### TASK REQUIREMENTS:
Quote the listing below word for word, leaving out the pictures.

─── MATERIALS PROVIDED ───

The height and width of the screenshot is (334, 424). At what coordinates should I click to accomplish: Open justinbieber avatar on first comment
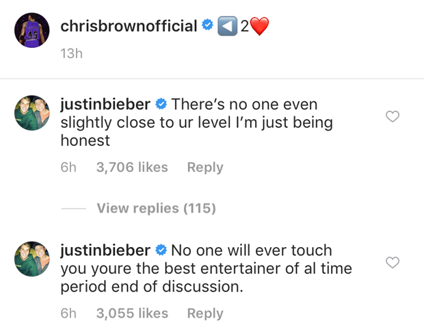(x=32, y=113)
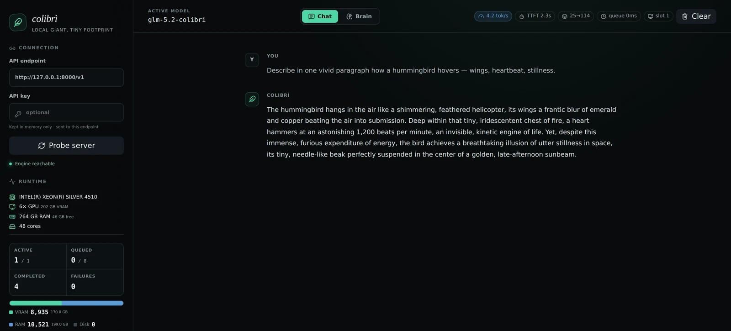Switch to the Chat tab
The height and width of the screenshot is (331, 731).
(x=320, y=16)
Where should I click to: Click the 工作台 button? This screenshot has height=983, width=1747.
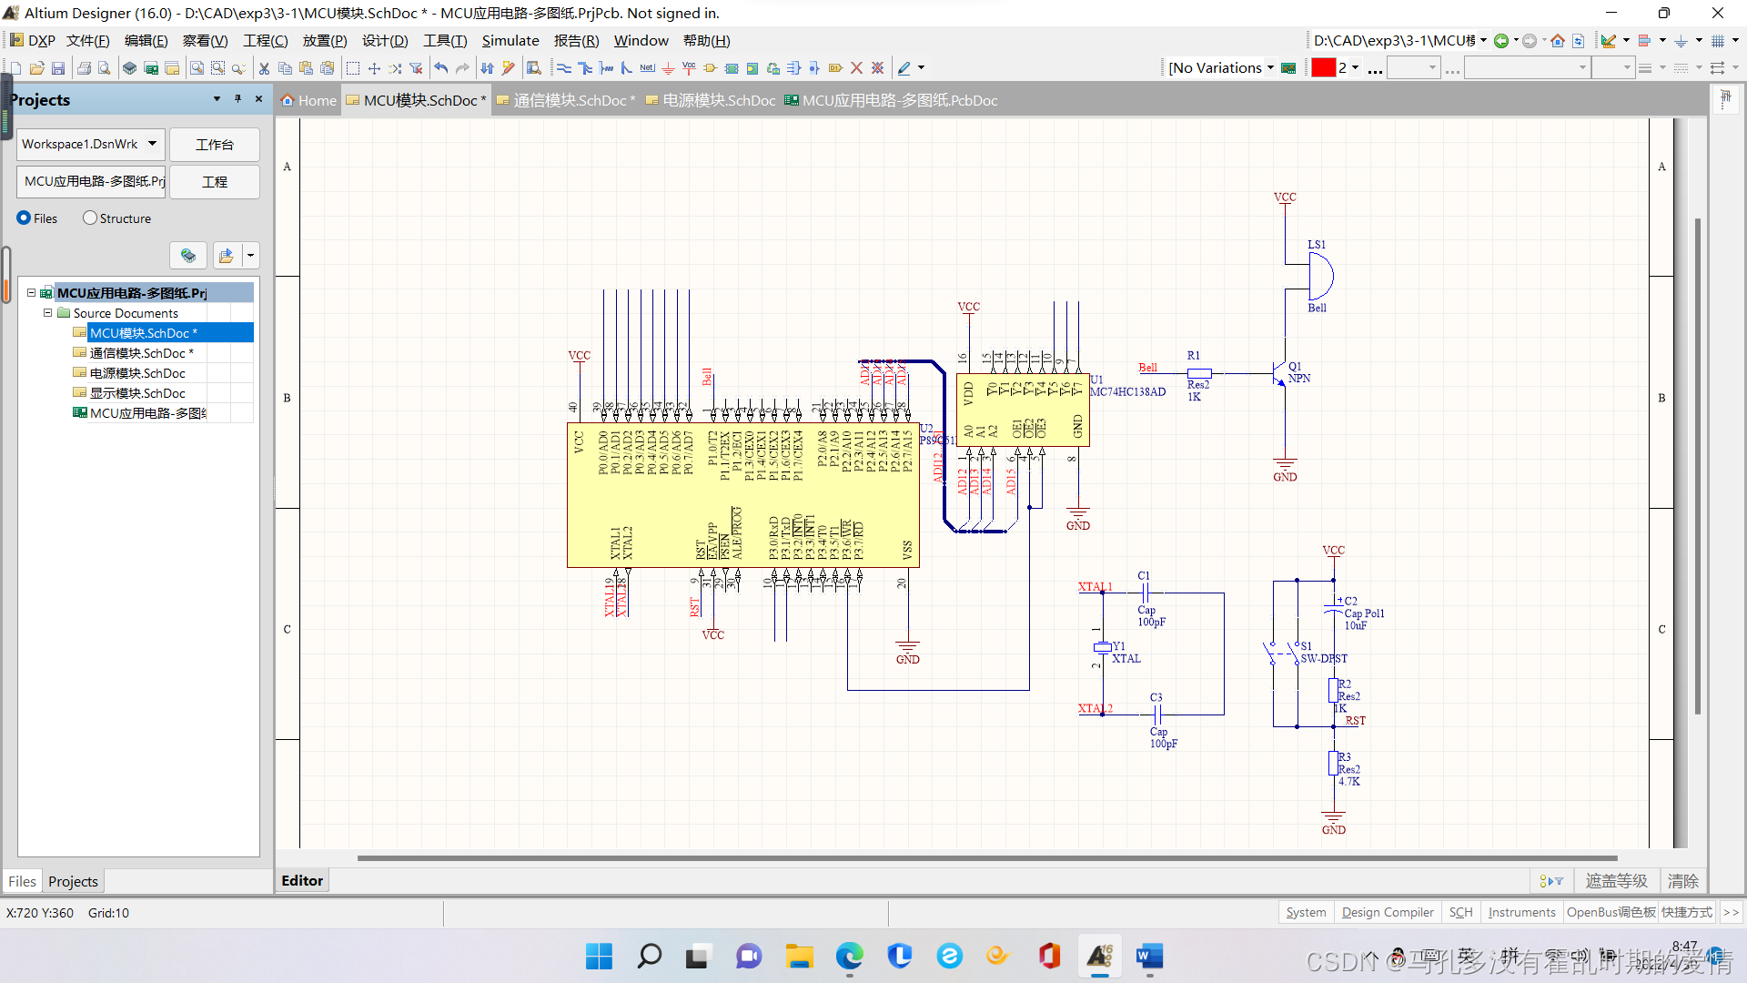pos(215,145)
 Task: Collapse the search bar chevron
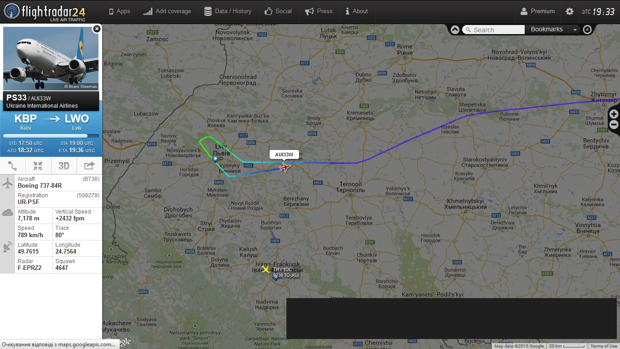455,30
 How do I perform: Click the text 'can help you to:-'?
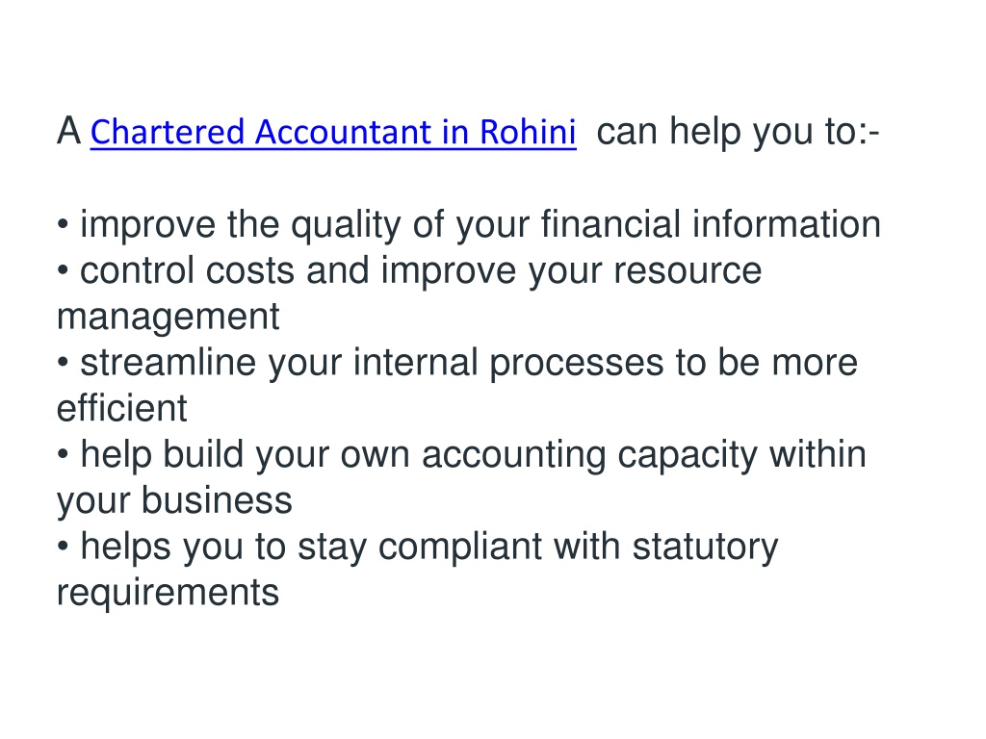738,132
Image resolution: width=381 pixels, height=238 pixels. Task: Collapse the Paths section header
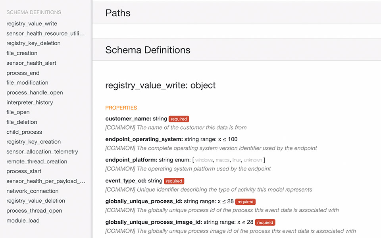118,13
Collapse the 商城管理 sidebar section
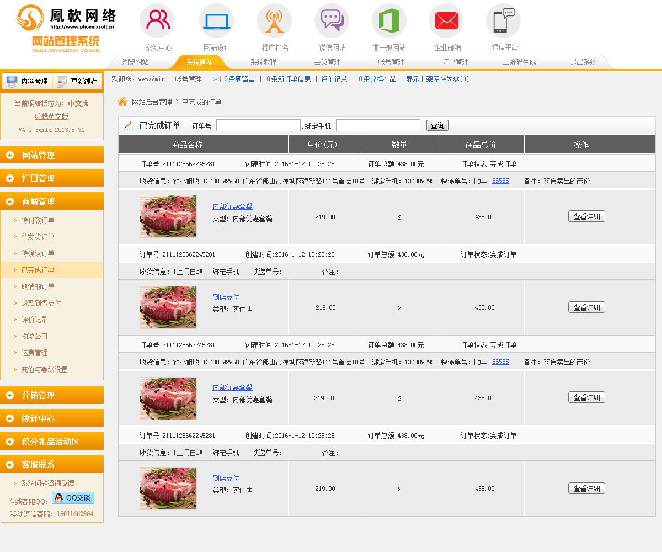 click(x=52, y=201)
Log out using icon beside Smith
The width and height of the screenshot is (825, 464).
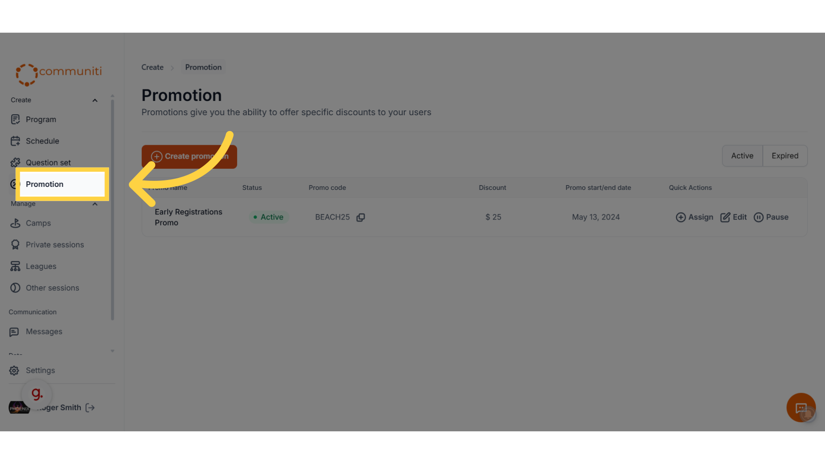90,408
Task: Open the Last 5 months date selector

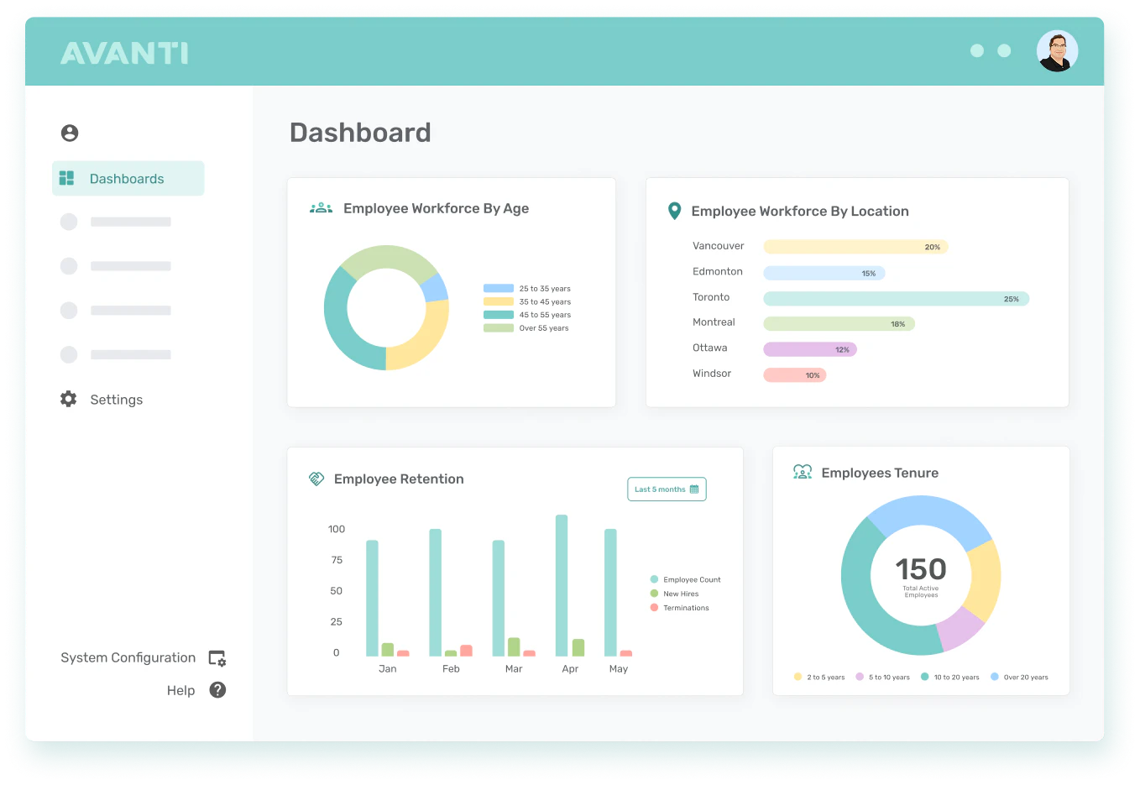Action: 667,489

───

### FINISHED EXERCISE:
The height and width of the screenshot is (334, 424). At what coordinates should I click to accomplish: Open justinbieber avatar on first comment
(x=32, y=113)
Switch to the Chat tab
The height and width of the screenshot is (331, 731).
(x=320, y=16)
Where should I click to: Click the 工作台 button? This screenshot has height=983, width=1747.
pos(215,145)
 Task: Collapse the search bar chevron
455,30
 How do I perform: Click the text 'can help you to:-'?
738,132
Image resolution: width=381 pixels, height=238 pixels. Task: Collapse the Paths section header
118,13
Collapse the 商城管理 sidebar section
 click(x=52, y=201)
Log out using icon beside Smith
The width and height of the screenshot is (825, 464).
90,408
Task: Open the Last 5 months date selector

Action: 667,489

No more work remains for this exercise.